His mother was sitting in an armchair beside the sink, silhouetted by a faintly pulsing silvery glow, a half-knitted striped
scarf hanging from the pins which she still held in her hands. Her body was tilted towards the washbasin, in which the great
lump of stone lay. The top half of her head had been crushed by the falling masonry, and what remained was a bloody mass of
gore and dust. The boy let out a fierce, preternatural wail, and sank to his knees, his claw-like hands going to his eyes
as if to gouge them out.
The all-clear sirens had long ceased before the boy’s keening died into a weak, helpless sobbing. Head hung over his chest,
he looked like a Catholic penitent at the strangest of shrines, his body washed by the pearly glow which still throbbed, more
strongly now, in the background. He looked up again at his mother, but against the waxing light, of which he was only now
aware, her body was simply a black shadow with no discernible features. The light was coming from the devastated living-room
beyond the scullery, and the boy stumbled blindly to his feet and clambered over the debris to the skeleton of the living-room door.
What he saw was unlike anything he had ever seen before, or could ever have imagined. An oval ball of pulsating silver-white
light, like a perfectly symmetrical egg larger than the span of his outstretched arms, sat on the middle of the plaster-strewn
carpet, its ghostly, fluctuating radiance throwing the features of the wrecked room into eerie, intermittent relief. Everything
was coated with a film of greyish plaster dust, like an ancient, decaying tomb that had lain undisturbed for centuries.

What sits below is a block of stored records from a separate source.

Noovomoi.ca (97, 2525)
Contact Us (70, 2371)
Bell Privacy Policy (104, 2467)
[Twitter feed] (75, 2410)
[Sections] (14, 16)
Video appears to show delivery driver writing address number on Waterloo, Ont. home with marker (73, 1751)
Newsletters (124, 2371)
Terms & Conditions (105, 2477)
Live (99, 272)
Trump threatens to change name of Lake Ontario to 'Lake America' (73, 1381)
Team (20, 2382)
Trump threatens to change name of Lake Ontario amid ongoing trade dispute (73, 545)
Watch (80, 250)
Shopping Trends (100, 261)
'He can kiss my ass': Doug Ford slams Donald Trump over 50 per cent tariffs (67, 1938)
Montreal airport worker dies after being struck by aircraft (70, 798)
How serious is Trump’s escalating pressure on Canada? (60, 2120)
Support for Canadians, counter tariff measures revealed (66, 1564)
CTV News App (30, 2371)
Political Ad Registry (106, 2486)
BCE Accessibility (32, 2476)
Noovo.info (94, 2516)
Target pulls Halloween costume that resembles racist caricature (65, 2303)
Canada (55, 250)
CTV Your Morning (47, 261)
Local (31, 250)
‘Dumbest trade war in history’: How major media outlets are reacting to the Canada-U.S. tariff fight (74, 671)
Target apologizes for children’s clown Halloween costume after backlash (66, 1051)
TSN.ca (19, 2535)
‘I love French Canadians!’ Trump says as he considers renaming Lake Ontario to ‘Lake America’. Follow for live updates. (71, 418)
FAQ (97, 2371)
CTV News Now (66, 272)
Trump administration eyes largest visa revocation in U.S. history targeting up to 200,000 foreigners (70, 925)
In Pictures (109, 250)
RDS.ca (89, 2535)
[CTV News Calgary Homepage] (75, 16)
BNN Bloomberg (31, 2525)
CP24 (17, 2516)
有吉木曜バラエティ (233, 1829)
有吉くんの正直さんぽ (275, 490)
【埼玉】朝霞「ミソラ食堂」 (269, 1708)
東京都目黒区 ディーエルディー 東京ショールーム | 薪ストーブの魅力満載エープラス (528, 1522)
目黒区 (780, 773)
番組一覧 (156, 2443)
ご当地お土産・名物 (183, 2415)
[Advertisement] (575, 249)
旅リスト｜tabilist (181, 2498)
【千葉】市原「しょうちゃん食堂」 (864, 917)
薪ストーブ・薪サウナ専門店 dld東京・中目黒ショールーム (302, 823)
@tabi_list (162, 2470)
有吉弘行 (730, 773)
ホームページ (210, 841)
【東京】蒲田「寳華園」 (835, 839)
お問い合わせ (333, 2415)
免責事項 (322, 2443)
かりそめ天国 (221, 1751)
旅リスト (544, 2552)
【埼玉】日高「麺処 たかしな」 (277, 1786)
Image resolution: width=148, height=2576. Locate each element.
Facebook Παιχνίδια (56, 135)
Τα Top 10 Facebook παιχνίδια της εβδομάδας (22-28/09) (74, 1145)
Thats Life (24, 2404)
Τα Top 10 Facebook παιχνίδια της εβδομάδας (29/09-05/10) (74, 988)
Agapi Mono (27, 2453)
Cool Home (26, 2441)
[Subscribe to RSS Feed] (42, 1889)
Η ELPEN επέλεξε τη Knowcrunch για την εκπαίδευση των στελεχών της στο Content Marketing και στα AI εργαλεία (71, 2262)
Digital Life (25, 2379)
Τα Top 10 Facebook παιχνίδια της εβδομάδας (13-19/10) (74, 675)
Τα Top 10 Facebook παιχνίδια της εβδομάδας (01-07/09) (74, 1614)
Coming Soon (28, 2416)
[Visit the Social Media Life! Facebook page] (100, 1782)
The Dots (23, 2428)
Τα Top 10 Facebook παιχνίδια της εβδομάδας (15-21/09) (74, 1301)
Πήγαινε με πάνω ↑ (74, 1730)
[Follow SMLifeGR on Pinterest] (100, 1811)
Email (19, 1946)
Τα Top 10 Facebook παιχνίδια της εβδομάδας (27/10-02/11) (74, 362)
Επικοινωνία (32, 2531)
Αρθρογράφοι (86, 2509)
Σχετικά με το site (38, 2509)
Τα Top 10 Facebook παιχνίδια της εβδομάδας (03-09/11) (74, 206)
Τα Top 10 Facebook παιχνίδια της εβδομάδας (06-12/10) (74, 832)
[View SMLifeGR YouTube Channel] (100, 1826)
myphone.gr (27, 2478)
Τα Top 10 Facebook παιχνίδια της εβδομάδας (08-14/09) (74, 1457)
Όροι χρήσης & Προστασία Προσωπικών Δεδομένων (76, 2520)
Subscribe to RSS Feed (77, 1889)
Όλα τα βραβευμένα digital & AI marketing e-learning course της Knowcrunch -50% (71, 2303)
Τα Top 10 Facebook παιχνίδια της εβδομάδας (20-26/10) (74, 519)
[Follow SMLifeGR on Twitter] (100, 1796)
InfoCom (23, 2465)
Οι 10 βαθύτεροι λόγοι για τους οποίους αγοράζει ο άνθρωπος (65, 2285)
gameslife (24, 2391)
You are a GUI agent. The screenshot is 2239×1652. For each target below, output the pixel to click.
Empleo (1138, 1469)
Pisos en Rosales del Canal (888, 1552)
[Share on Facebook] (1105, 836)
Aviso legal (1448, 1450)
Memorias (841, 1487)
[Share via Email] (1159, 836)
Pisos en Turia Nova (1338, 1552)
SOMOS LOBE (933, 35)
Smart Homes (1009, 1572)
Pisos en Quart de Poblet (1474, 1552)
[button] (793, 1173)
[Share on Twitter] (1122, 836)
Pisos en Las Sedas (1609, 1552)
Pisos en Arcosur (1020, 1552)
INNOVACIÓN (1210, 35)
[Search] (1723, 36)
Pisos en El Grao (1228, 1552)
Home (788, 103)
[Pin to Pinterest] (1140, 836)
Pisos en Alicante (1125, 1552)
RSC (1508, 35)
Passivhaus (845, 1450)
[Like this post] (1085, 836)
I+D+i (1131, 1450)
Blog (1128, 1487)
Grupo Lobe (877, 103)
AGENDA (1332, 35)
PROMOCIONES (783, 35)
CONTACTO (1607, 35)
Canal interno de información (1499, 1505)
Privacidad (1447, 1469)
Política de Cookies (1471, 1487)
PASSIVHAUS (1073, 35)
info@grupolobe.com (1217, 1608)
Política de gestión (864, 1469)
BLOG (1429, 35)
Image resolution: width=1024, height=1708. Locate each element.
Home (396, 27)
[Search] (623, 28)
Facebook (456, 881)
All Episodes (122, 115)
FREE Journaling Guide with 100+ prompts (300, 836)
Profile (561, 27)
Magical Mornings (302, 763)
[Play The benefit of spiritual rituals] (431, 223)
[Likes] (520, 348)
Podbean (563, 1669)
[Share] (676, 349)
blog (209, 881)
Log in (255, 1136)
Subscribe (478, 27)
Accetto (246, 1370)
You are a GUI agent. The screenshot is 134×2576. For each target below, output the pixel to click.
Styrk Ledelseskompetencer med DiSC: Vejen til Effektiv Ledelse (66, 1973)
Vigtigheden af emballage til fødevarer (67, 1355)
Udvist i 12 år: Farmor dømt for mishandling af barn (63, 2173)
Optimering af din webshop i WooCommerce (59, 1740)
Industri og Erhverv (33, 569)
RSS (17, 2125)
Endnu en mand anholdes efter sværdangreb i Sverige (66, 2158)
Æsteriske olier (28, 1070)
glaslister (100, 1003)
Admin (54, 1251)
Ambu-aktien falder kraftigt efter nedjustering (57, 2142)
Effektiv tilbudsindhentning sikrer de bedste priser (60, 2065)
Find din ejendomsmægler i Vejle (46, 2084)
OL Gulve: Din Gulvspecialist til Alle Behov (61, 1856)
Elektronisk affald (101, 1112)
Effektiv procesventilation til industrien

His immediate impulse was to flee from this strange and terrifying object; but as he stared at it, partly numb with shock,
partly hypnotized by its pulsations, his fear ebbed away and was replaced by curiosity. He moved towards it and stretched
out his right hand.
At the moment of contact his body went rigid, then he slumped backwards on to the floor and lay still amongst a pile of plaster
and broken willow-pattern crockery. Several minutes passed, while the light pulsed more rapidly and more brightly, before
finally his limbs moved and his eyes opened. Slowly, tentatively, he arose. He stared at the desolation all around him, then
at the egg, then finally down at his own body. A low humming began to issue from the egg, and its pulsations grew so rapid
that they blurred into a single, continuous effulgence.
The boy moved through the doorframe into the scullery. He paused to stare at his mother’s corpse, his expression a mixture
of curiosity and faint bewilderment, then went out through the back door into the garden, down the littered flagstone path
to the garden gate. A.R.P. men were herding people into groups on the street, and firemen were hosing the blazing building
opposite, the jets of water being swallowed by the inferno and regurgitated as gouts of steam. The egg’s humming rose to a
whine.
He stepped out on to the pavement and began walking down the street, gazing at the knots of people with their blackened faces
and their glazed eyes, but not pausing in his stride. Before he had gone twenty paces, a rumbling arose from the ruined house,
and suddenly its remaining structure disintegrated in a shrill explosion of white fire. He did not look back.
The pages had been written over twenty years ago: a reconstruction of the events leading up to his invasion of the boy’s mind.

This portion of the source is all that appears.